僕はふと、中島さんと話をしてみようと思い、電話の受話器をとった。理事であり、弁護士でもある彼は、いま何を考えているのか?
「美しい」奥様が電話に出た。ご主人は仕事から戻っていない、とのことだった。9時を少しまわった頃、今度は向こうからかかってきた。ご主人だった。「こんばんは」と僕は挨拶した。

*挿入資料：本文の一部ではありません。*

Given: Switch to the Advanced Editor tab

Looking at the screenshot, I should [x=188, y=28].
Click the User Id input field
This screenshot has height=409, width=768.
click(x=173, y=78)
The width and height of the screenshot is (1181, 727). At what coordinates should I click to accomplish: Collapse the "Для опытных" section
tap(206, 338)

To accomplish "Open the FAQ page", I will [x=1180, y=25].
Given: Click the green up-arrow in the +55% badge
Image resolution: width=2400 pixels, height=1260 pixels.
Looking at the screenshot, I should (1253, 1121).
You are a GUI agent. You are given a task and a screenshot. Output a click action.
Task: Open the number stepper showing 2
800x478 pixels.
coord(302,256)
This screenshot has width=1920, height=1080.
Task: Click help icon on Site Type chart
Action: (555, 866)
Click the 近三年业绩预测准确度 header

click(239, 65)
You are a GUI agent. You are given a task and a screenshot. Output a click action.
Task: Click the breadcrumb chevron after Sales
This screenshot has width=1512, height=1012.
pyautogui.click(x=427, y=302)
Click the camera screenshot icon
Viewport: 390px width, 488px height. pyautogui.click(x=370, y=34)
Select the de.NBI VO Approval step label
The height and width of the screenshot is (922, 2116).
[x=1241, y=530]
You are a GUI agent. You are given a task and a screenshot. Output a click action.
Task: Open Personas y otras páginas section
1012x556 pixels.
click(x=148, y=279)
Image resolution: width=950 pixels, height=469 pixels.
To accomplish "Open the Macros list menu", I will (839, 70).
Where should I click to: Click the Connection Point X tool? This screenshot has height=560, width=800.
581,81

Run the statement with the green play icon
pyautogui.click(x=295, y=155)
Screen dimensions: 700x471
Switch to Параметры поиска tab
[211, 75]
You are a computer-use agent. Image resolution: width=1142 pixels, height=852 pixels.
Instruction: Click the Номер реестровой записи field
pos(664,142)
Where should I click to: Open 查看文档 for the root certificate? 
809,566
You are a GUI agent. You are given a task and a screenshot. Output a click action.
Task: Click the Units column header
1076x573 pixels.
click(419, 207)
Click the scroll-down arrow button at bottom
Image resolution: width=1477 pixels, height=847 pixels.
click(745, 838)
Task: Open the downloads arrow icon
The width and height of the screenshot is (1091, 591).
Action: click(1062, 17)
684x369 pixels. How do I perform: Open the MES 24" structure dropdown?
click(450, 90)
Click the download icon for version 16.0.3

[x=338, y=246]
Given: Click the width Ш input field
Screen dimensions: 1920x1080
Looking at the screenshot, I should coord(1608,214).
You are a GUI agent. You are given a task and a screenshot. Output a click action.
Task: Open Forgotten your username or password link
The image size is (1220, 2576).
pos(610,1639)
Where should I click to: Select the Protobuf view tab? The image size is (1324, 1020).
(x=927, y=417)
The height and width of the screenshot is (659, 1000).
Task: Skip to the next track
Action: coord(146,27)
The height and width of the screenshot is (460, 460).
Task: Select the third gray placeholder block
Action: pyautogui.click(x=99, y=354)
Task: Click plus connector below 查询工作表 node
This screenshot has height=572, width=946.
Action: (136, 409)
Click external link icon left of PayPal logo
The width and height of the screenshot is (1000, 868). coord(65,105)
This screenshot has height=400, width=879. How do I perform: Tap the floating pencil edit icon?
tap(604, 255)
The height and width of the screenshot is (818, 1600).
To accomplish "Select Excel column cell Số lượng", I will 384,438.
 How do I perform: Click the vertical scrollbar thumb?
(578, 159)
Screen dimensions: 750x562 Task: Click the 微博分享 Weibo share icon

「三島さん?いやあどうもどうも。暑いですねえ」と若々しい声が響いた。中島さんは多分僕より少し年下、30代半ばぐらい。外から帰ってきたばかりなのか、少し息をはずませながら、
「この間は総会出席、ご苦労さまでした。せっかくのお休みをつぶしてしまって」
と丁寧な口調で語りかけてきた。
「いえいえ、そちらこそ1年間大変だったでしょう。お疲れさまでした」と僕。
「しかし結果が出ませんでしたからねえ。困ったもんです」
「あれでもう、やめちゃうんですか?」と聞いてみる。
「うーん、どうなんでしょうねえ。あの提案は理事会の信任の意味も含んでいましたから。あれが否決されたということは、我々も不信任だったと」
「そうなりますか?」
「そう解釈した、ということでしょうね。瀬戸さんや、我々が」
「ふうん。で、このままいくと、どうなるんですか?」
「さあ、多分・・・次の理事にバトンタッチするんでしょうね」
「次やる人、いますか?」
「いませんね」と中島さんは苦笑しながら答える。僕もつられて少し笑う。
「じゃあ、どうします?」
「わかりません、僕にも。三島さんはどうすれば良いと思いますか?」
「問題はE棟ですよね」
「その通りです」
「あとの棟はいいわけだ」
「あとの棟は修復でいけます」
「E棟だけ、いけない」
「そう」
「じゃあ、E棟集会をやりますか?」と僕は口にしてみた。
「集会を?」
「ええ、確か住民の1/5の署名が集まれば集会開けるんでしょう?E棟は確か50戸くらいだったと思うから、10戸くらい集めればいい。それくらいすぐ集まりますよ」
「それ、三島さん、やりますか?」
「本当は理事さんにやってほしいけど…」
「いま、僕たちはそれができないんです。この間の総会で“理事は降りる”って宣言しちゃったもんだから」
「そんなの別に気にしなくていいんじゃないですか」
「だめなんです。理事長が動かない」
「瀬戸さん、潔癖症なのかな?」
「それも多少ありますが、毎晩電話がかかってきて…」中島さんの声が低くなる。
「須崎から?」
「おっ、よくご存じですね」
「前に瀬戸さんから聞きました。毎晩ですか?」
「ときには朝早く」
「たまらんな」と僕。
「彼、クリスチャンでしょ?汝の隣人を愛せよ、で反撃しない」
「どんなこと言ってくるんですか?」
「おまえ、“降りる”言うたけど、裏でごそごそやってるんちゃうやろな、もしそんなことしてたらすぐに住民にばらして、訴えるぞ、って」
「ほう、すごい」
「それと定岡組との関係も疑っているらしい」
「建設会社の?ワイロをもらってるとか?」
「そう。キックバック。理事会は、20年前の建設時にミスを犯している定岡組を今回も起用しようとしている。これは裏で金が動いているに違いない」
「でも確かこの間の説明会では他の3社と競争入札して決めたって言ってたじゃないですか」
「そう、それが事実なんですけどね。ああいうのは疑えばきりがない」
「それを電話で言ってくる?」
「毎晩。今日はこういう証拠をつかんだ、とかいって。いまからマンションの中庭でスピーカーで大声で叫ぶぞ、とか、今からおまえの家に乗り込んでいって首をしめてやるぞ、とか」
「本当にやったの?」
「しないしない。脅しだけ。彼はみせかけだけ。でも瀬戸さんが反撃しないからいい気になっている」
「盗聴マイクしかけたら?警察に通報すればいい」
「理事会も皆そう思っている。何度も瀬戸さんに忠告している。僕も弁護士として忠告している。でも、やらない」
「そんな。“隣人を愛してる”場合じゃない。家族は?」
「なるべく日中は家に居ないようにしてるみたいですけどね。芦屋に奥さんの実家がある。でも理事長という役を背負っているから電話を切れない」
「それでも話し合いをしていこうと?」
「それがあの人の信念なんです、頭が下がりますよ。なにもなければいいけど・・」
ちょっと間があいた。そのとき、玄関でガサっという物音がした、ように思った。
「で、どうしましょうかね・・」僕は声が小さくなっていた。そういう人間を敵に回すのはちょっとしんどい。
「三島さん、降りた我々があなたに無理を言える立場じゃない。だから何も言いません。でも、動いてくれたら、うれしい。それは理事会が望んでいることそのものです」
「1つ、質問があるんですけど」
「はい」
「もしE棟だけ集まって、もう一度議論して、投票したとしますね」
「はい」
「その結果、この間と違って、3/4以上の賛成票が集まったとしますね」
「はい」
「すると、どうなります?ほかの棟はもうOKなんだから、全体としてもOK、となりますか?法律上」
「それは、なります」
「そうですか」
「法的には完全にOKです。ただ、住民感情としてどうか。これはその事態になってみないとわかりません。もし、それでは不十分だ、という声があがるようなら、そのときは改めて全員集会を開けばいい」
「そうですね」
「三島さん、2〜3日後にこの間の総会の議事録が配布されます。今回は記名投票だったし、非常に重要な決議だったので、賛成・反対・保留それぞれの氏名が全部公表されます。誰を狙えばいいのか、はっきりしますよ」
「けしかけるなあ・・」
「ハハハ・・いやここんとこ、僕も女房も落ち込んでいたんですが、急に元気が出てきました」
「やりますか」
「やりましょう。いや、やってほしい。僕もできることはバックアップします」
「多分、すぐお願いすることになると思います。僕は、法律は何もわからない」
「じゃあ、また電話してください。とにかく、がんばってください」
電話が切れて、リビングが静かになった。どういうものか、僕はもうやることを決意していた。もっとも何をどうやるかは、いま1つわかっていなかったが。
<僕はそういうことをやる柄じゃない>ともう1人の僕が言う。そう、確かにその通りだ。しかし、これはもう決まったのだ。これはもう変えられないのだ。
そう思っていると、妻がやってきて、黙って僕に1枚の紙を差し出した。